Work order: The output is the lines below from the one with "帽 , (195, 1644)" through the one with "購物提袋 , (106, 1946)", both included, printed exactly and with no other line.

Data:
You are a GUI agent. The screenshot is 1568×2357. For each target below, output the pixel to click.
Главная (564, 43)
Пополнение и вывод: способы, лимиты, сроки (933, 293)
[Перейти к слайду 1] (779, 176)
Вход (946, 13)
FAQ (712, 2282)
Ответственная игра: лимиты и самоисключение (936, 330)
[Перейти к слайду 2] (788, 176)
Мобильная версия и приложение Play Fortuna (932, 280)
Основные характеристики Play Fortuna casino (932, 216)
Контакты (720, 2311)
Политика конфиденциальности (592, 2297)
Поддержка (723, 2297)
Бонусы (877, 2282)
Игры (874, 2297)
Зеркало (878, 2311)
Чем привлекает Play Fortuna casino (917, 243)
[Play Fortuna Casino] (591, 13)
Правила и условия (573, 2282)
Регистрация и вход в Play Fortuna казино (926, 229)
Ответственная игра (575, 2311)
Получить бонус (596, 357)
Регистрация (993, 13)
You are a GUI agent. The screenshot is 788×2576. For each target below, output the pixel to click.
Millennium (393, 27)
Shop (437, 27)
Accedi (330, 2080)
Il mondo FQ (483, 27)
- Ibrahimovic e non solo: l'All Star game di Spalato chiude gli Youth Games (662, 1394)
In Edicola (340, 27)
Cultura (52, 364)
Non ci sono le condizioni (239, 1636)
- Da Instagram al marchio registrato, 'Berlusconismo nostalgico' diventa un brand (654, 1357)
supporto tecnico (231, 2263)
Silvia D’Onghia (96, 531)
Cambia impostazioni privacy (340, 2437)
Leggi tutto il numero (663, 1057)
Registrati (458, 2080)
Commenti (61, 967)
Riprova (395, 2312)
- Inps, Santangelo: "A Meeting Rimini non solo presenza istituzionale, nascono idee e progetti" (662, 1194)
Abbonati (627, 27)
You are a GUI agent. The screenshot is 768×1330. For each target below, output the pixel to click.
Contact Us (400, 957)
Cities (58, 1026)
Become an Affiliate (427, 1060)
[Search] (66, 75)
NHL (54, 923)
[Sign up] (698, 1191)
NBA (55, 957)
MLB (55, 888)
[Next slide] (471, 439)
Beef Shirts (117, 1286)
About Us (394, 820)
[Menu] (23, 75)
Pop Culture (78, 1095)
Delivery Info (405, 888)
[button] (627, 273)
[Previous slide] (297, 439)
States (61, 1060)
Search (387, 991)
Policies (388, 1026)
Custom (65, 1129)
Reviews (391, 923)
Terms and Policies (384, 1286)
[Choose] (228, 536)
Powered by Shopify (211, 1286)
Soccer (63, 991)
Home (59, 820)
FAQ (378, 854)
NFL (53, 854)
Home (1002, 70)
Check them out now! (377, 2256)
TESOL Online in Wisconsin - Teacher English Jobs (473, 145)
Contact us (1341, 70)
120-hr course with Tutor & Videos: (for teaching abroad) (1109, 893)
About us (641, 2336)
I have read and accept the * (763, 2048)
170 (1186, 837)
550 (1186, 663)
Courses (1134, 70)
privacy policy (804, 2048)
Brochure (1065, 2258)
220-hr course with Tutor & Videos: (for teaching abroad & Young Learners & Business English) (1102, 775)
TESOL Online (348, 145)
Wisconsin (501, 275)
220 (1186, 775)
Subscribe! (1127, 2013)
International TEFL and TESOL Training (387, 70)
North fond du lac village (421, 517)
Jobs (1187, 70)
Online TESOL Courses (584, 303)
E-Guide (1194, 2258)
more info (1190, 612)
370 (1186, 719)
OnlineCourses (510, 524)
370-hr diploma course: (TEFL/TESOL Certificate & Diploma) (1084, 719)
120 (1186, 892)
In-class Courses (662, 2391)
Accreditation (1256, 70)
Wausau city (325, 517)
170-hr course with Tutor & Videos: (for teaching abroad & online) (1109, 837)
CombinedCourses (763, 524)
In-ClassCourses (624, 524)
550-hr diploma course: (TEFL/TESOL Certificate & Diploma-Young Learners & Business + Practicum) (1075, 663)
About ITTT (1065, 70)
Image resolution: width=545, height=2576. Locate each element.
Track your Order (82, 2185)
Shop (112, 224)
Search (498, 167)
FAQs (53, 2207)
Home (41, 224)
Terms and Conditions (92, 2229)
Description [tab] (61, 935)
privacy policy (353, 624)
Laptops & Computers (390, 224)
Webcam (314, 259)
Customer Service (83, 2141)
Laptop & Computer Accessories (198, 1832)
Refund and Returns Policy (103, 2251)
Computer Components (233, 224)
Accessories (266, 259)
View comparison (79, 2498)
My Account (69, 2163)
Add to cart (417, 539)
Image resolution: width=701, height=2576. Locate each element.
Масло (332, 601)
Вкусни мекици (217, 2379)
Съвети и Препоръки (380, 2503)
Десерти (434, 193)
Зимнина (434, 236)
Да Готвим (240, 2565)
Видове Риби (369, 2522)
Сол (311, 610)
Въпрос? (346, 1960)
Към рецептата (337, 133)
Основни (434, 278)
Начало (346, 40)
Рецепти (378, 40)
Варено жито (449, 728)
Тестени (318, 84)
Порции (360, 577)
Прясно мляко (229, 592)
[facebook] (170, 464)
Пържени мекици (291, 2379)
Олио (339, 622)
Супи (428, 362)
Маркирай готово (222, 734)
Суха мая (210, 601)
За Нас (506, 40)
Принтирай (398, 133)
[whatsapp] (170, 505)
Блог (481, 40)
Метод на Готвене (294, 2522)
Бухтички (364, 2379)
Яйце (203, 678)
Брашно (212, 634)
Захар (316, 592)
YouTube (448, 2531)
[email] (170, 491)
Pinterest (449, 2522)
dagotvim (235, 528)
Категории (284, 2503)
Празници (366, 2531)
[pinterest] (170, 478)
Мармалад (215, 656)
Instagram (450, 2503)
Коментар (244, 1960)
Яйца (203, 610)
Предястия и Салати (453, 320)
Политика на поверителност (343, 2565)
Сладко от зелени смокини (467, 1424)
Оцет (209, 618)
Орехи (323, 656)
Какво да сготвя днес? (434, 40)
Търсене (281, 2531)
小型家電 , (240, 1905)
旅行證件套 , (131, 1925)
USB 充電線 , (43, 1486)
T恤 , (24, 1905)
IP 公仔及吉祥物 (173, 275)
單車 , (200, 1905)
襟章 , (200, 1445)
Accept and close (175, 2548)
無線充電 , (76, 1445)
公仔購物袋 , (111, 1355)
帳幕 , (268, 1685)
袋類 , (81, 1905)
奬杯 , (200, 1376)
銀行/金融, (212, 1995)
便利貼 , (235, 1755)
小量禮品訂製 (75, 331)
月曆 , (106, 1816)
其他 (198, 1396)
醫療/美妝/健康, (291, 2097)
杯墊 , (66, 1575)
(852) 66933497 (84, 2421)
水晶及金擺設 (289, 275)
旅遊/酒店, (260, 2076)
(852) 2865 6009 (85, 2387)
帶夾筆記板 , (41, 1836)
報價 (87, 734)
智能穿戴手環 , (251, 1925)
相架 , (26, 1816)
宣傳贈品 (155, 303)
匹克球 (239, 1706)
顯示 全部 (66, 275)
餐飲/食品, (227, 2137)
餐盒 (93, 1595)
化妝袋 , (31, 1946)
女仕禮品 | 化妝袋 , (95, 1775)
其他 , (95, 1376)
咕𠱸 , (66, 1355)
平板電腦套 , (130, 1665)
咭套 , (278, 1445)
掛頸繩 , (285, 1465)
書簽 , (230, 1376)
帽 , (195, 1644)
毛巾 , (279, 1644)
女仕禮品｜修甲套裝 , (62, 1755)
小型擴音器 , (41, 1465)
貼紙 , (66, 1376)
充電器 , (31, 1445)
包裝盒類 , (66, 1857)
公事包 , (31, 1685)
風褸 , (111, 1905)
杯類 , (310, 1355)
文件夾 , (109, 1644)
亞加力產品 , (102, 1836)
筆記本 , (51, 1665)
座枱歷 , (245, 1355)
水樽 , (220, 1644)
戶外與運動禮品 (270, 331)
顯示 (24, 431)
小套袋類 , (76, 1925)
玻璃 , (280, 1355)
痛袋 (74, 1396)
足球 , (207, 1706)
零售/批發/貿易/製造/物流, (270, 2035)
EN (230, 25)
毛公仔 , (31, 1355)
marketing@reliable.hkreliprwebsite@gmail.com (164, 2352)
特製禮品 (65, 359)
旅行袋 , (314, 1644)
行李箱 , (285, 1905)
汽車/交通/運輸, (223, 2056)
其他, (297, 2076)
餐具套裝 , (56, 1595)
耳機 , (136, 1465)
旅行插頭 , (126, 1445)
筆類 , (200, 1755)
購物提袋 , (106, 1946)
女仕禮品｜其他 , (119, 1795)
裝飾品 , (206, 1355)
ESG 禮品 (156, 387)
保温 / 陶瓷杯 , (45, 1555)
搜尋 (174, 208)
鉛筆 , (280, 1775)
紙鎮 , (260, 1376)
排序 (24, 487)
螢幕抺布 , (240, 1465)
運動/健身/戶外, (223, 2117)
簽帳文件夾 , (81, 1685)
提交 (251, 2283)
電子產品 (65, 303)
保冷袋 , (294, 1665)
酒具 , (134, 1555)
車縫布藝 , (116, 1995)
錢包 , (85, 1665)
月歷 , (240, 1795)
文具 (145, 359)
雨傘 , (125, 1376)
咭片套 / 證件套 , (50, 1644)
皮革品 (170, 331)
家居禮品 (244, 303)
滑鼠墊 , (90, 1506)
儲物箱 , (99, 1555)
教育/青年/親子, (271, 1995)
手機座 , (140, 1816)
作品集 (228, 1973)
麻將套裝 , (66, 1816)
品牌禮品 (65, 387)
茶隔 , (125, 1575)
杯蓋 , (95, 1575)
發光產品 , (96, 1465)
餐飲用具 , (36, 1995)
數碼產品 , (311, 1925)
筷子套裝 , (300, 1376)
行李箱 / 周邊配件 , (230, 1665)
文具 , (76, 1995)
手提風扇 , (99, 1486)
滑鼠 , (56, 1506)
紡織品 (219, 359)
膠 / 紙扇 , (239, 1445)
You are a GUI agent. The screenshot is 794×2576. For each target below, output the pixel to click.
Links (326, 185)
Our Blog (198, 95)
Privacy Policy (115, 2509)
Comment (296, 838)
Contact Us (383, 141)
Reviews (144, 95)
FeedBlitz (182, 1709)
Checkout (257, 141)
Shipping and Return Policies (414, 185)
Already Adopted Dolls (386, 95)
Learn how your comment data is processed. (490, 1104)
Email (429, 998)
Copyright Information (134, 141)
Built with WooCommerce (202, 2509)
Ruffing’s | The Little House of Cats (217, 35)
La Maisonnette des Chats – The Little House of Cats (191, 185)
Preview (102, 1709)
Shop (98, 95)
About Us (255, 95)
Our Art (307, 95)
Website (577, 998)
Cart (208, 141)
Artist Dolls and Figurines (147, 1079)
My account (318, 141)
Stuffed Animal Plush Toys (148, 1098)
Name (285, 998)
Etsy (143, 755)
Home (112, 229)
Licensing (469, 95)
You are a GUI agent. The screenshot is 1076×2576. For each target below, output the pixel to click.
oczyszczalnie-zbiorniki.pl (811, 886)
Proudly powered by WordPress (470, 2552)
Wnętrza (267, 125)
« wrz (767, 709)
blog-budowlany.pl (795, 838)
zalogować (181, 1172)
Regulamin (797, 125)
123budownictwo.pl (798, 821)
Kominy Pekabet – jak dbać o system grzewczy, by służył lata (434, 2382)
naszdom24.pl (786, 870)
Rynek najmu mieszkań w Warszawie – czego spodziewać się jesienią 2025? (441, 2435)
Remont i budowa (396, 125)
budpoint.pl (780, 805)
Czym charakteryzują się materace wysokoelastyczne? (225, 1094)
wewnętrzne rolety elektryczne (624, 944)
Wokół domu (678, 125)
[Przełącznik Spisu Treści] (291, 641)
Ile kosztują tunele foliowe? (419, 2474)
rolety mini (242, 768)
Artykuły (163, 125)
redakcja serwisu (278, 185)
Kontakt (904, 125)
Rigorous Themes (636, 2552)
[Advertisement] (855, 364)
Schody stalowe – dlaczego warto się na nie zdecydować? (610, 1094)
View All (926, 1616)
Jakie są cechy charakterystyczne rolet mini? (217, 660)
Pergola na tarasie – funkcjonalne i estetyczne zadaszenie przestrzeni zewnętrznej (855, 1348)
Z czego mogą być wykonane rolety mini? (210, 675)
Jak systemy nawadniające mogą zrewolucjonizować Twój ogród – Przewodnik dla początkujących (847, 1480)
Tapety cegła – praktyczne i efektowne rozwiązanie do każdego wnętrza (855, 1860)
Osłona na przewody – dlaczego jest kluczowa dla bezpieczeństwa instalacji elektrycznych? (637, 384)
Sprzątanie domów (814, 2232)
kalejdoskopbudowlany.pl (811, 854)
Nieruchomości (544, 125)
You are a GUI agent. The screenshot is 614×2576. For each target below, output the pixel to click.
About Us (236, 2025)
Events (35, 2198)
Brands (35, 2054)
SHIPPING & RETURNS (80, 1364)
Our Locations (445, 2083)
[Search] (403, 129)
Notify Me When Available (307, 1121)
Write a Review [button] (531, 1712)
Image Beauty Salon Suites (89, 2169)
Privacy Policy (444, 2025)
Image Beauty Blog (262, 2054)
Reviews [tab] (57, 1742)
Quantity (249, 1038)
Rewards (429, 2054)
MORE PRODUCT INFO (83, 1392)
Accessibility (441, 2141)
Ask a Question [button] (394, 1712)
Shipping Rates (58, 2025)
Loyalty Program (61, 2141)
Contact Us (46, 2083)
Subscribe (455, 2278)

Finished exercise:
帽 , (195, 1644)
毛巾 , (279, 1644)
女仕禮品｜修甲套裝 , (62, 1755)
小型擴音器 , (41, 1465)
貼紙 , (66, 1376)
充電器 , (31, 1445)
包裝盒類 , (66, 1857)
公事包 , (31, 1685)
風褸 , (111, 1905)
杯類 , (310, 1355)
文件夾 , (109, 1644)
亞加力產品 , (102, 1836)
筆記本 , (51, 1665)
座枱歷 , (245, 1355)
水樽 , (220, 1644)
戶外與運動禮品 (270, 331)
顯示 (24, 431)
小套袋類 , (76, 1925)
玻璃 , (280, 1355)
痛袋 (74, 1396)
足球 , (207, 1706)
零售/批發/貿易/製造/物流, (270, 2035)
EN (230, 25)
毛公仔 , (31, 1355)
marketing@reliable.hkreliprwebsite@gmail.com (164, 2352)
特製禮品 (65, 359)
旅行袋 , (314, 1644)
行李箱 , (285, 1905)
汽車/交通/運輸, (223, 2056)
其他, (297, 2076)
餐具套裝 , (56, 1595)
耳機 , (136, 1465)
旅行插頭 , (126, 1445)
筆類 , (200, 1755)
購物提袋 , (106, 1946)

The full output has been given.